We had, after all, cut our political teeth on Lyndon Johnson, who sent his killers over to nail the coonskin to the wall. Johnson organized us as effectively as any antiwar campaign, for his defiant cowboy style would admit no doubts or hopes for respite: he intended to win no matter how many are killed or who might protest. Nixon learned from Cambodia that the shoot from-the-hip style was a risk. If he told the people what he intended to do they would get angry; so, instead, he lied, couching plans for victory in the rhetoric of withdrawal, calling mass murder a decrease in the level of action.

Fighting Nixon this year was like pursuing a shadow: his outrages were so transient, so ambiguous, that one could never land a punch before the opponent had disappeared. The bombing of North Vietnam this fall was a nightmare of impotence: it began on the Friday before the Yale game (and before major football games across the country) and was over, temporarily, before the sleepy celebrants woke up on Sunday. How could students mobilize against something that had already ended?
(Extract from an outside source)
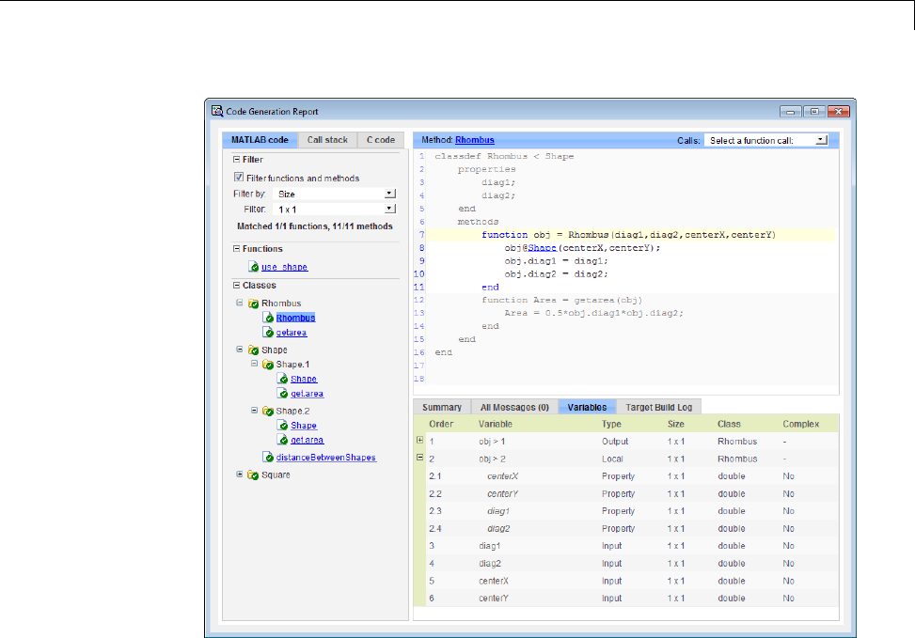Viewport: 915px width, 638px height.
Task: Open the Target Build Log tab
Action: click(x=658, y=407)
And so, somehow, he had wiped out the major gain of the antiwar movement over the past six years, and he could bomb the North whenever he felt like it.

The invasion of Laos was another nightmare of shadow and substance: no one knew when it had begun, no one explained why it was going on. Nixon refused to appear on television and organize us with smug face and hackneyed rhetoric into a movement that, whatever its internal political differences, hated him and wanted, above all, to destroy him and all he stood for. And we were confused, and tired, and we could not understand. And it seemed better to wait for spring.
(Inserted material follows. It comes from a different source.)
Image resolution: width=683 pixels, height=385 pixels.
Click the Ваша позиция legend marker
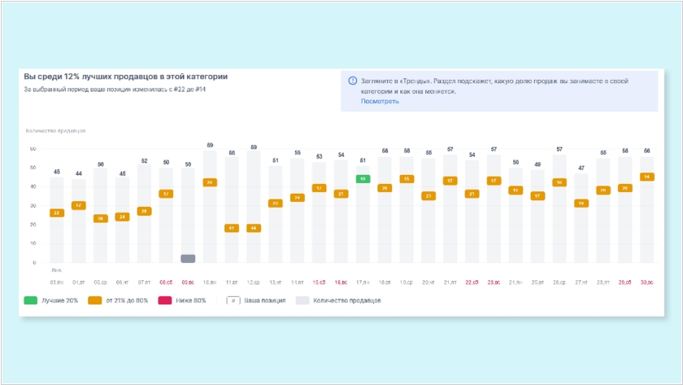tap(233, 300)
AND THEN there was the Movement: in the nation, the Panthers were being crushed by legal repression. The government was not dramatic: the murder of Fred Hampton had proved almost counterproductive, so it chose to paralyze the Panthers with hearings and indictments and briefs and writs; to use as weapons all the legal trappings which most students still felt, under it all, were safe nets to catch us when we fell. And the Panthers fell apart.

And there was the Weather underground. Who could relate to a group of faceless terrorists? The bombing of the Center for International Affairs came and went, and nobody was particularly unhappy or particularly glad: it had nothing to do with us.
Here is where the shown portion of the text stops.